(Saved data entries)

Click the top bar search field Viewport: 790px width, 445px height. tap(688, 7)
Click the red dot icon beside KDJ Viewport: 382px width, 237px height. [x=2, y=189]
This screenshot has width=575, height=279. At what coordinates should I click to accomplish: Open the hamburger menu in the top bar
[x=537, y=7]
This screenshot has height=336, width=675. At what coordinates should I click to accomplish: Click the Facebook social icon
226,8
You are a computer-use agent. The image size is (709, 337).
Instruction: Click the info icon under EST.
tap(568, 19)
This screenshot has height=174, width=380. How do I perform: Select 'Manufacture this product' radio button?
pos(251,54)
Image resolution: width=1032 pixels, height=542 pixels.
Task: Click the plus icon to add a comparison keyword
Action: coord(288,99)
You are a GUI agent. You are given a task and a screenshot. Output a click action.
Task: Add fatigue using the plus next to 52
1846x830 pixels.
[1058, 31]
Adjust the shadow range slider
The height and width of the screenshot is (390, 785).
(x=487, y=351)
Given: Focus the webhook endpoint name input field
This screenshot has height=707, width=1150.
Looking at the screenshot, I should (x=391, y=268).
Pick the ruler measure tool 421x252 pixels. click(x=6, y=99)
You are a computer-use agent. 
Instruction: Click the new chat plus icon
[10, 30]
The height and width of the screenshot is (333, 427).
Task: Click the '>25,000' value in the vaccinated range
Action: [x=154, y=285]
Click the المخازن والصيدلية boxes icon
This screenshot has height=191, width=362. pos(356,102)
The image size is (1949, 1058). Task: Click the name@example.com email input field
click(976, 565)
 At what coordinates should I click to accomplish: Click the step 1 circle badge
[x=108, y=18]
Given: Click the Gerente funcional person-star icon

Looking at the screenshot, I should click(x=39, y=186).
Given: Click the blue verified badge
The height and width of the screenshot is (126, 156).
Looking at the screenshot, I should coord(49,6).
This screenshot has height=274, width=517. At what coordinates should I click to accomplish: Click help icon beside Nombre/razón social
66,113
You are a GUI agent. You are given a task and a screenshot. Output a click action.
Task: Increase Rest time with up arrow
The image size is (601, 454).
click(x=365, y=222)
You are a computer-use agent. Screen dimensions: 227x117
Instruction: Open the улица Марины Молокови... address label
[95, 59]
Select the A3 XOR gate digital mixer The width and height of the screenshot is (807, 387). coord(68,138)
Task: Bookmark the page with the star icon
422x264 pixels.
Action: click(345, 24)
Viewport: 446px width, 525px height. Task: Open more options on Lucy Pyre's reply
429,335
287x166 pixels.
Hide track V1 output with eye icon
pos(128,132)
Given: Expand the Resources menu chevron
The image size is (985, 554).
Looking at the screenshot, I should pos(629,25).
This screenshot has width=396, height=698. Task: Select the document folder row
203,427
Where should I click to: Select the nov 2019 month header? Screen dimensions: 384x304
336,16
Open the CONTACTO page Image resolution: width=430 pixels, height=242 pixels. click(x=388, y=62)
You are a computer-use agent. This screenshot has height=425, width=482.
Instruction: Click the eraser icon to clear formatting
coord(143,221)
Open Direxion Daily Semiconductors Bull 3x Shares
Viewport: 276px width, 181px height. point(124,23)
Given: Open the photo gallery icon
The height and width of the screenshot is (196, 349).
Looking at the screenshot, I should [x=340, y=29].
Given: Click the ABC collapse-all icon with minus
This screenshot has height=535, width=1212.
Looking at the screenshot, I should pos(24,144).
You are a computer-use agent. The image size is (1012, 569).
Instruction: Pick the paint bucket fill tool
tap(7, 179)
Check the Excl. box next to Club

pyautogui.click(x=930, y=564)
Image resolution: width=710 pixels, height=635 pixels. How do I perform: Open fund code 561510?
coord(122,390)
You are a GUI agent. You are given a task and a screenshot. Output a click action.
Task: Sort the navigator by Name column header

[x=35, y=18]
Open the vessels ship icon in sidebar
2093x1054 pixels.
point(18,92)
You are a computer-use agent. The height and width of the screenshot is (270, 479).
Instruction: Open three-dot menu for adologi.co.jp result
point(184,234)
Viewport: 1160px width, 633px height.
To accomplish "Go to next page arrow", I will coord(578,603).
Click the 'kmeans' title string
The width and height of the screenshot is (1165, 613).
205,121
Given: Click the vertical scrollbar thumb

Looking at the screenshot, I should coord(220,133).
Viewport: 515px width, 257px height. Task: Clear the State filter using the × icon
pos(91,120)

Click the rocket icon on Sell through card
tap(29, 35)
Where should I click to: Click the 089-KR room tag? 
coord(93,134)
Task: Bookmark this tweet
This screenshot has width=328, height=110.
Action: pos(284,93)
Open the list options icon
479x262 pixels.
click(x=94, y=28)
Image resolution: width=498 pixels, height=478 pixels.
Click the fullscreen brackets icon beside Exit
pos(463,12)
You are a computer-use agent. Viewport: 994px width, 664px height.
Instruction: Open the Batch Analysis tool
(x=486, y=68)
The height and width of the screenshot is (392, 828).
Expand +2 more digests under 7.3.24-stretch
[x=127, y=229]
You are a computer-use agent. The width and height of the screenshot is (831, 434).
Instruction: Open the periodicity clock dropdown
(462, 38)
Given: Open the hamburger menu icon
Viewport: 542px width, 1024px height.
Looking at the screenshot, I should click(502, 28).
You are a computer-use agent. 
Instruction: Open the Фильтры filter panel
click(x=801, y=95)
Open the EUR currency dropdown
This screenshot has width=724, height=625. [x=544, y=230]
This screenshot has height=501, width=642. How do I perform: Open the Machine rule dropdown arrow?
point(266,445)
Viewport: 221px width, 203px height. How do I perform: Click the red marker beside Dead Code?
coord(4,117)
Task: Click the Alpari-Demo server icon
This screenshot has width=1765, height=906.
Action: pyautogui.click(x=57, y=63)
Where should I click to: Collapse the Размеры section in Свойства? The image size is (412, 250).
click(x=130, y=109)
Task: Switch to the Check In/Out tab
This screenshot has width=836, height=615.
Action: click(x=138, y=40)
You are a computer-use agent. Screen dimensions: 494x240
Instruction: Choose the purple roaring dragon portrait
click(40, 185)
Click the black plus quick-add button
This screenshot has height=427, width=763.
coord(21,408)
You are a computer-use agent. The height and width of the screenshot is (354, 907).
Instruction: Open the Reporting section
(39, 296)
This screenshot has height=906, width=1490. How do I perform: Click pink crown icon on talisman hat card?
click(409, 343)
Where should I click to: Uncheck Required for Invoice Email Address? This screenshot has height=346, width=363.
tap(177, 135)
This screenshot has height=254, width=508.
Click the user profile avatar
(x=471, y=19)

- Instructions to follow
Can you update the records so that "computer-use agent" becomes "screen assistant" everywhere, with nothing else changed?

- Response
Click the top bar search field Viewport: 790px width, 445px height. tap(688, 7)
Click the red dot icon beside KDJ Viewport: 382px width, 237px height. [x=2, y=189]
This screenshot has width=575, height=279. At what coordinates should I click to accomplish: Open the hamburger menu in the top bar
[x=537, y=7]
This screenshot has height=336, width=675. At what coordinates should I click to accomplish: Click the Facebook social icon
226,8
You are a screen assistant. The image size is (709, 337).
Instruction: Click the info icon under EST.
tap(568, 19)
This screenshot has height=174, width=380. How do I perform: Select 'Manufacture this product' radio button?
pos(251,54)
Image resolution: width=1032 pixels, height=542 pixels.
Task: Click the plus icon to add a comparison keyword
Action: coord(288,99)
You are a GUI agent. You are given a task and a screenshot. Output a click action.
Task: Add fatigue using the plus next to 52
1846x830 pixels.
[1058, 31]
Adjust the shadow range slider
The height and width of the screenshot is (390, 785).
(x=487, y=351)
Given: Focus the webhook endpoint name input field
This screenshot has height=707, width=1150.
Looking at the screenshot, I should (x=391, y=268).
Pick the ruler measure tool 421x252 pixels. click(x=6, y=99)
You are a screen assistant. 
Instruction: Click the new chat plus icon
[10, 30]
The height and width of the screenshot is (333, 427).
Task: Click the '>25,000' value in the vaccinated range
Action: [x=154, y=285]
Click the المخازن والصيدلية boxes icon
This screenshot has height=191, width=362. pos(356,102)
The image size is (1949, 1058). Task: Click the name@example.com email input field
click(976, 565)
 At what coordinates should I click to accomplish: Click the step 1 circle badge
[x=108, y=18]
Given: Click the Gerente funcional person-star icon

Looking at the screenshot, I should click(x=39, y=186).
Given: Click the blue verified badge
The height and width of the screenshot is (126, 156).
Looking at the screenshot, I should coord(49,6).
This screenshot has height=274, width=517. At what coordinates should I click to accomplish: Click help icon beside Nombre/razón social
66,113
You are a GUI agent. You are given a task and a screenshot. Output a click action.
Task: Increase Rest time with up arrow
The image size is (601, 454).
click(x=365, y=222)
You are a screen assistant. Screen dimensions: 227x117
Instruction: Open the улица Марины Молокови... address label
[95, 59]
Select the A3 XOR gate digital mixer The width and height of the screenshot is (807, 387). coord(68,138)
Task: Bookmark the page with the star icon
422x264 pixels.
Action: click(345, 24)
Viewport: 446px width, 525px height. Task: Open more options on Lucy Pyre's reply
429,335
287x166 pixels.
Hide track V1 output with eye icon
pos(128,132)
Given: Expand the Resources menu chevron
The image size is (985, 554).
Looking at the screenshot, I should pos(629,25).
This screenshot has width=396, height=698. Task: Select the document folder row
203,427
Where should I click to: Select the nov 2019 month header? Screen dimensions: 384x304
336,16
Open the CONTACTO page Image resolution: width=430 pixels, height=242 pixels. click(x=388, y=62)
You are a screen assistant. This screenshot has height=425, width=482.
Instruction: Click the eraser icon to clear formatting
coord(143,221)
Open Direxion Daily Semiconductors Bull 3x Shares
Viewport: 276px width, 181px height. point(124,23)
Given: Open the photo gallery icon
The height and width of the screenshot is (196, 349).
Looking at the screenshot, I should [x=340, y=29].
Given: Click the ABC collapse-all icon with minus
This screenshot has height=535, width=1212.
Looking at the screenshot, I should pos(24,144).
You are a screen assistant. The image size is (1012, 569).
Instruction: Pick the paint bucket fill tool
tap(7, 179)
Check the Excl. box next to Club

pyautogui.click(x=930, y=564)
Image resolution: width=710 pixels, height=635 pixels. How do I perform: Open fund code 561510?
coord(122,390)
You are a GUI agent. You are given a task and a screenshot. Output a click action.
Task: Sort the navigator by Name column header

[x=35, y=18]
Open the vessels ship icon in sidebar
2093x1054 pixels.
point(18,92)
You are a screen assistant. The height and width of the screenshot is (270, 479).
Instruction: Open three-dot menu for adologi.co.jp result
point(184,234)
Viewport: 1160px width, 633px height.
To accomplish "Go to next page arrow", I will coord(578,603).
Click the 'kmeans' title string
The width and height of the screenshot is (1165, 613).
205,121
Given: Click the vertical scrollbar thumb

Looking at the screenshot, I should coord(220,133).
Viewport: 515px width, 257px height. Task: Clear the State filter using the × icon
pos(91,120)

Click the rocket icon on Sell through card
tap(29, 35)
Where should I click to: Click the 089-KR room tag? 
coord(93,134)
Task: Bookmark this tweet
This screenshot has width=328, height=110.
Action: pos(284,93)
Open the list options icon
479x262 pixels.
click(x=94, y=28)
Image resolution: width=498 pixels, height=478 pixels.
Click the fullscreen brackets icon beside Exit
pos(463,12)
You are a screen assistant. Viewport: 994px width, 664px height.
Instruction: Open the Batch Analysis tool
(x=486, y=68)
The height and width of the screenshot is (392, 828).
Expand +2 more digests under 7.3.24-stretch
[x=127, y=229]
You are a screen assistant. The width and height of the screenshot is (831, 434).
Instruction: Open the periodicity clock dropdown
(462, 38)
Given: Open the hamburger menu icon
Viewport: 542px width, 1024px height.
Looking at the screenshot, I should click(502, 28).
You are a screen assistant. 
Instruction: Open the Фильтры filter panel
click(x=801, y=95)
Open the EUR currency dropdown
This screenshot has width=724, height=625. [x=544, y=230]
This screenshot has height=501, width=642. How do I perform: Open the Machine rule dropdown arrow?
point(266,445)
Viewport: 221px width, 203px height. How do I perform: Click the red marker beside Dead Code?
coord(4,117)
Task: Click the Alpari-Demo server icon
This screenshot has width=1765, height=906.
Action: pyautogui.click(x=57, y=63)
Where should I click to: Collapse the Размеры section in Свойства? The image size is (412, 250).
click(x=130, y=109)
Task: Switch to the Check In/Out tab
This screenshot has width=836, height=615.
Action: click(x=138, y=40)
You are a screen assistant. Screen dimensions: 494x240
Instruction: Choose the purple roaring dragon portrait
click(40, 185)
Click the black plus quick-add button
This screenshot has height=427, width=763.
coord(21,408)
You are a screen assistant. The height and width of the screenshot is (354, 907).
Instruction: Open the Reporting section
(39, 296)
This screenshot has height=906, width=1490. How do I perform: Click pink crown icon on talisman hat card?
click(409, 343)
Where should I click to: Uncheck Required for Invoice Email Address? This screenshot has height=346, width=363.
tap(177, 135)
This screenshot has height=254, width=508.
Click the user profile avatar
(x=471, y=19)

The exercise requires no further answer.